- Stored data entries
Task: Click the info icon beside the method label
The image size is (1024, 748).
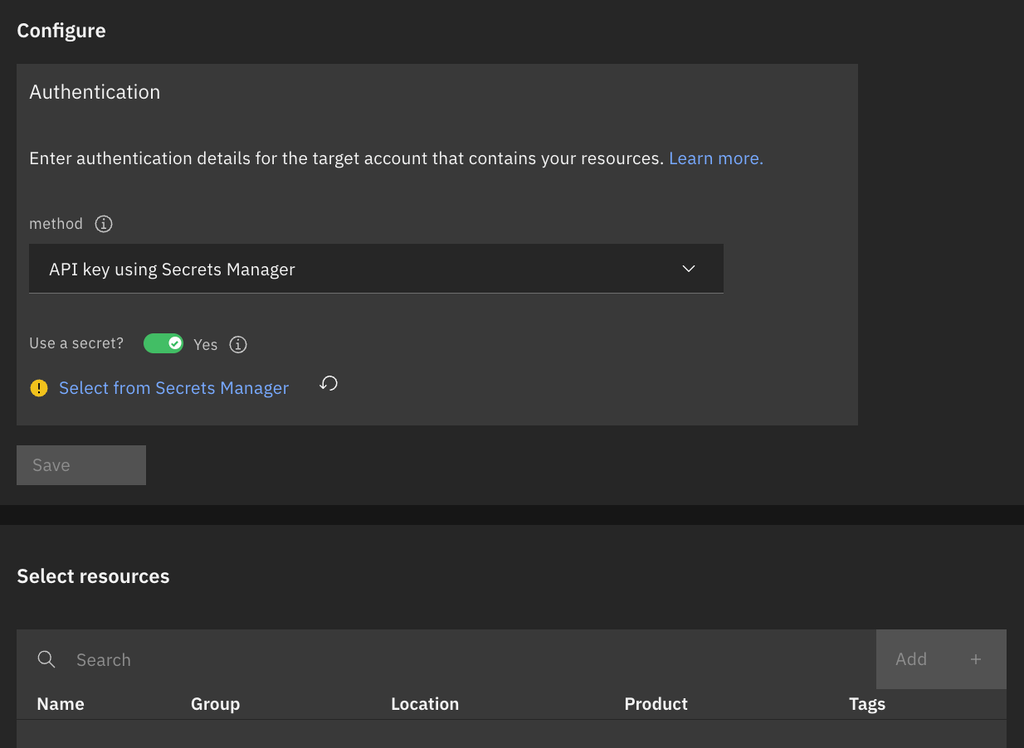Action: point(103,224)
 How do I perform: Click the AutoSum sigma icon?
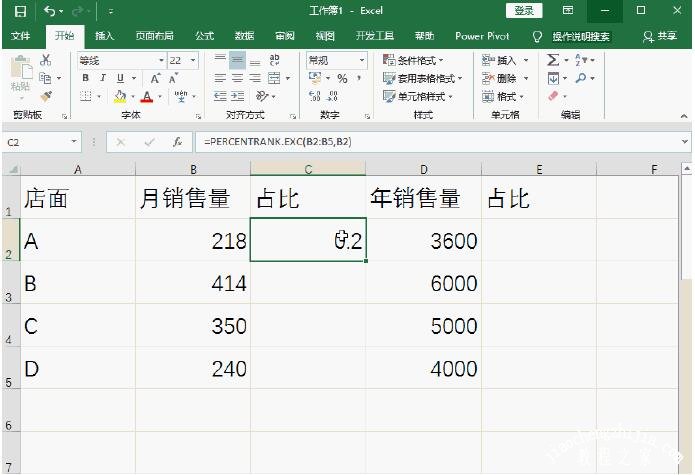coord(552,60)
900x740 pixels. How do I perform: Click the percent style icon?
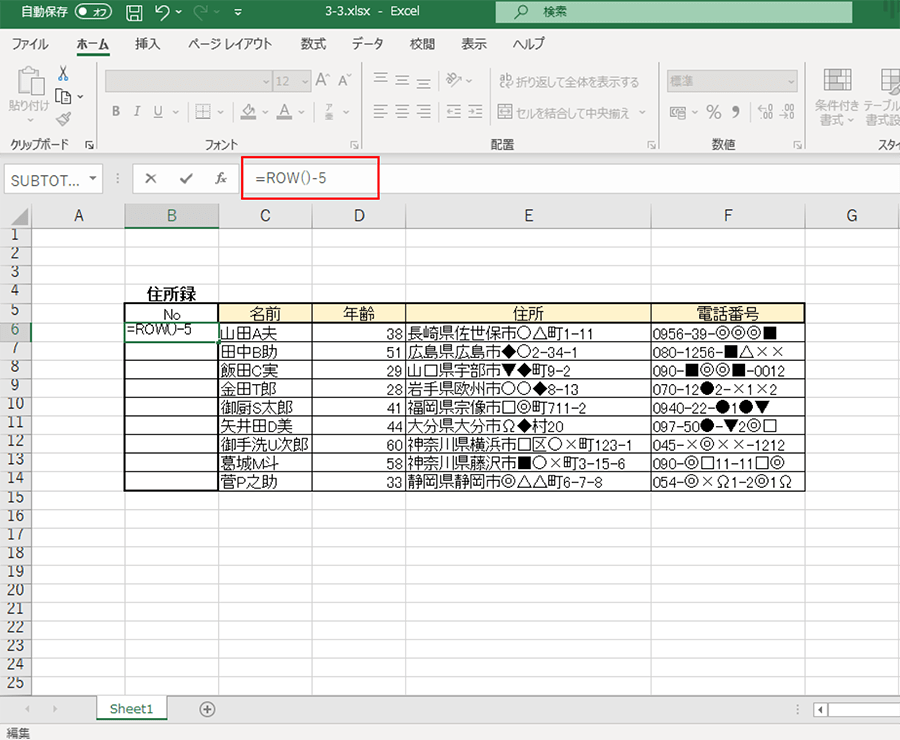[713, 112]
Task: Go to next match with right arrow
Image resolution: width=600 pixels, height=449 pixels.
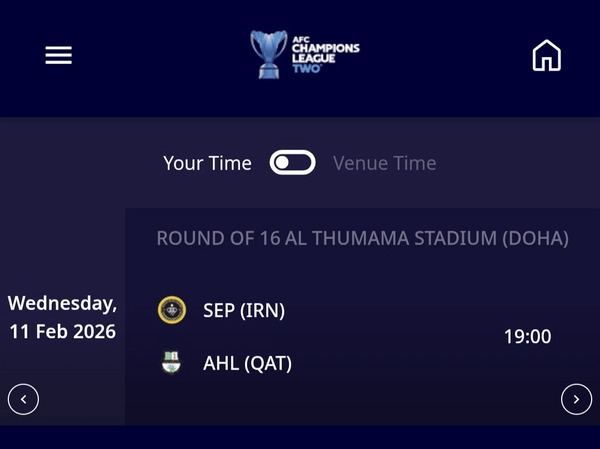Action: pos(576,400)
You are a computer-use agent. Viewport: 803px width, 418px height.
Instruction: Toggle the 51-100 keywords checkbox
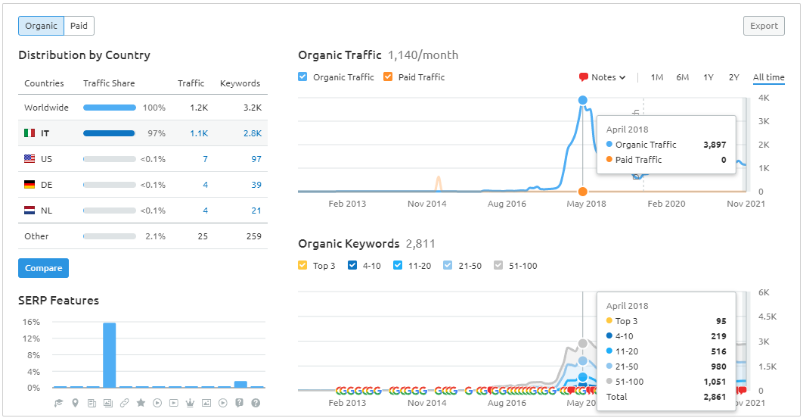tap(498, 265)
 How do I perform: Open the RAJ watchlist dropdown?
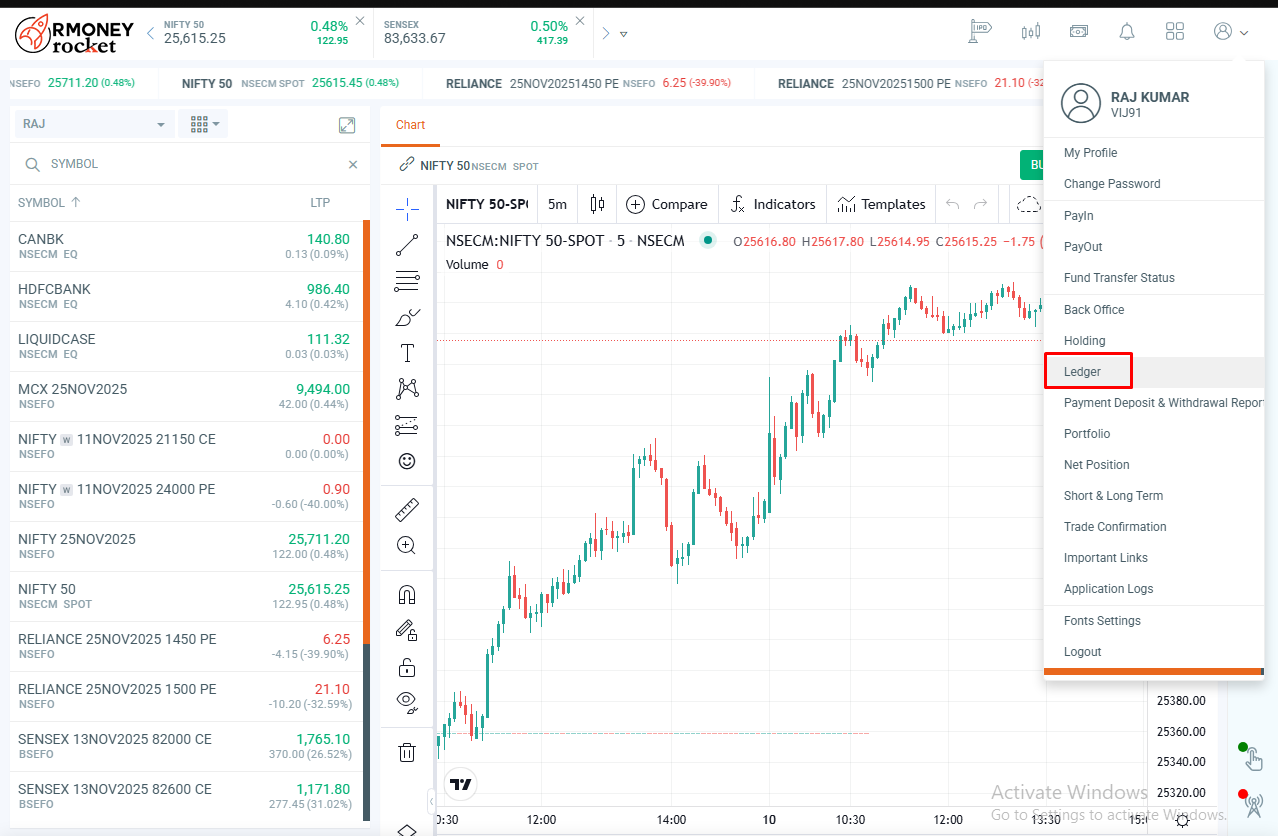(x=93, y=124)
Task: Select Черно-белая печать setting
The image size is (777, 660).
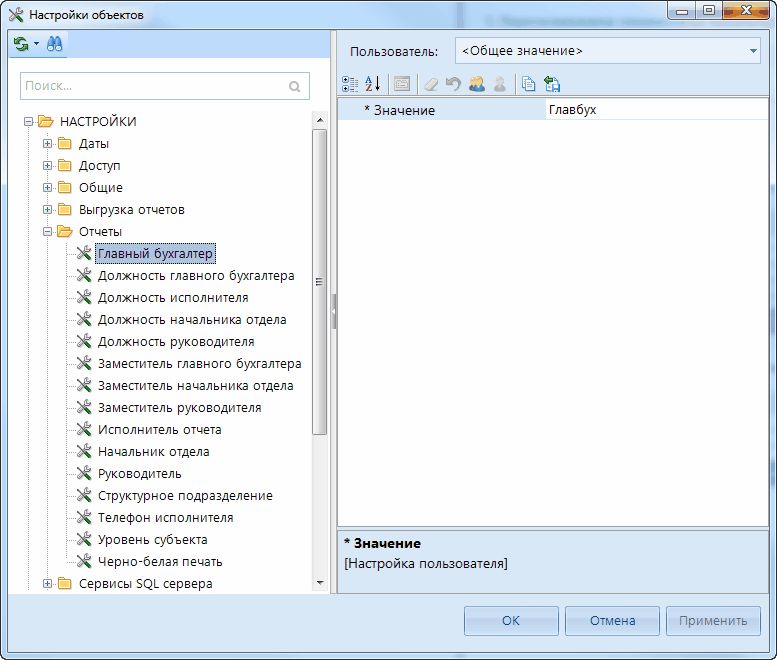Action: [160, 562]
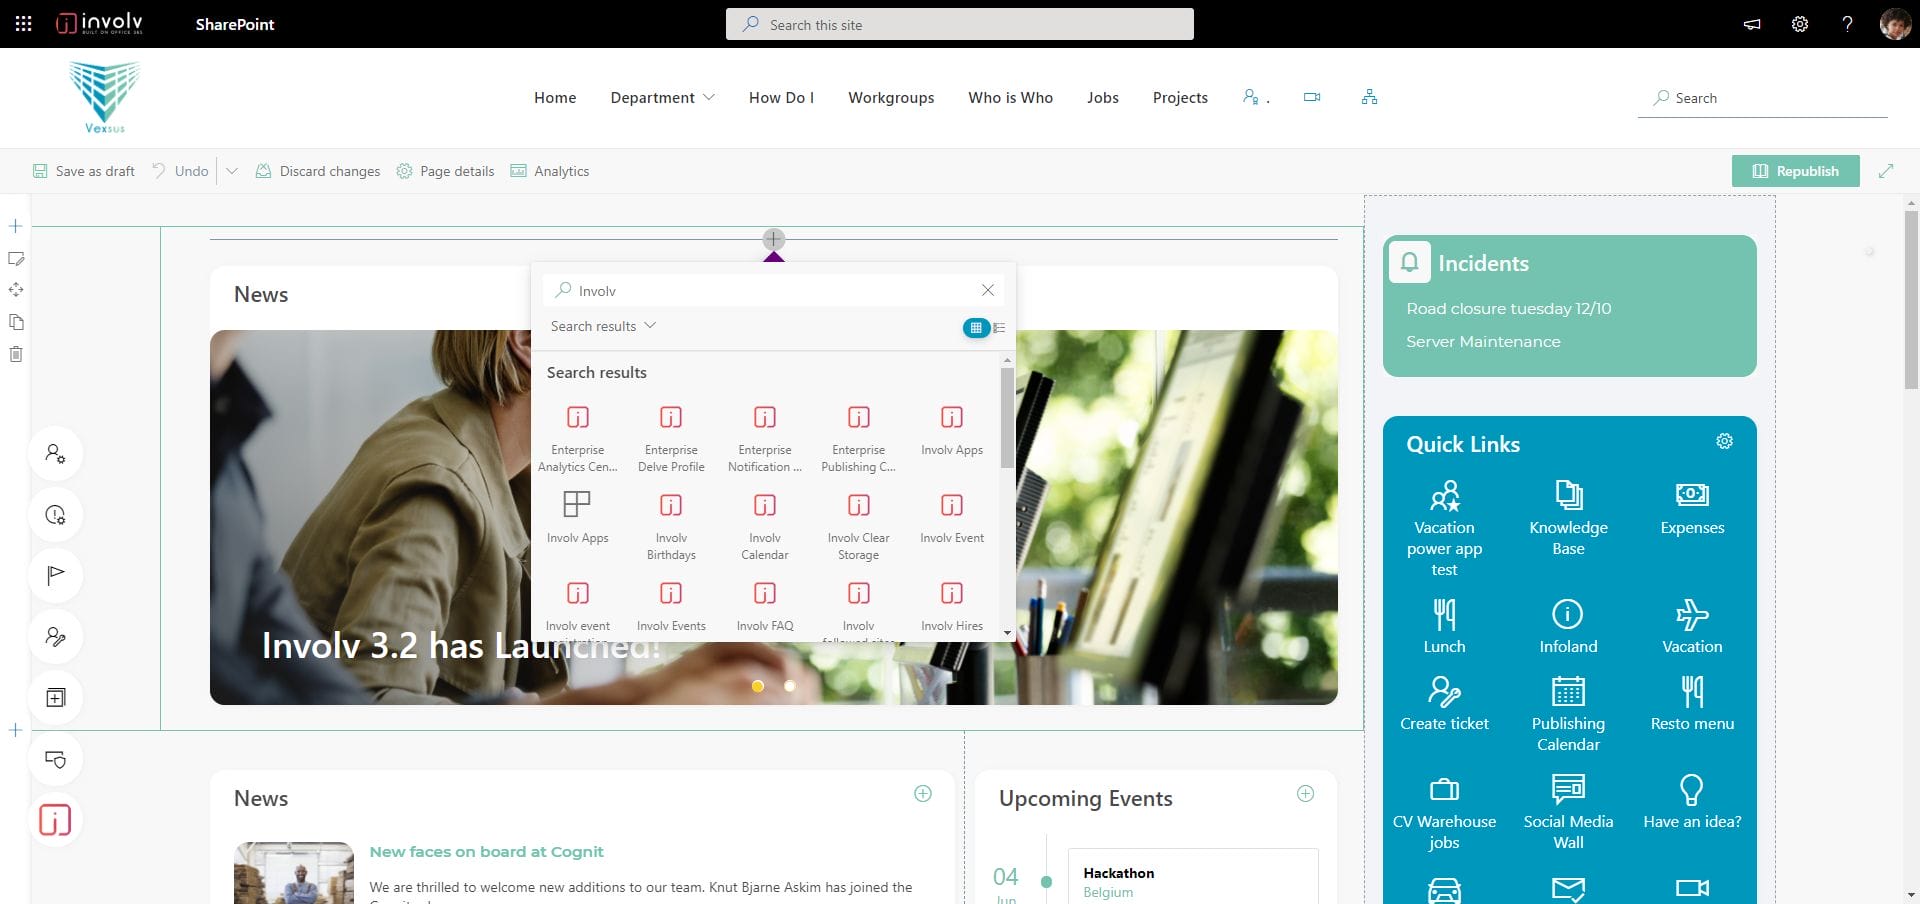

- WHAT YOU SHOULD DO
With the images excluded, reproduce the data above precisely as written.

- ANSWER
Task: Click the info icon beside the method label
The image size is (1024, 748).
Action: point(103,224)
 How do I perform: Click the AutoSum sigma icon?
coord(552,60)
900x740 pixels. How do I perform: Click the percent style icon?
[713, 112]
Task: Go to next match with right arrow
Image resolution: width=600 pixels, height=449 pixels.
Action: pos(576,400)
You are a computer-use agent. Viewport: 803px width, 418px height.
Instruction: Toggle the 51-100 keywords checkbox
tap(498, 265)
 How do I perform: Open the RAJ watchlist dropdown?
(x=93, y=124)
Task: Select Черно-белая печать setting
The image size is (777, 660).
Action: [160, 562]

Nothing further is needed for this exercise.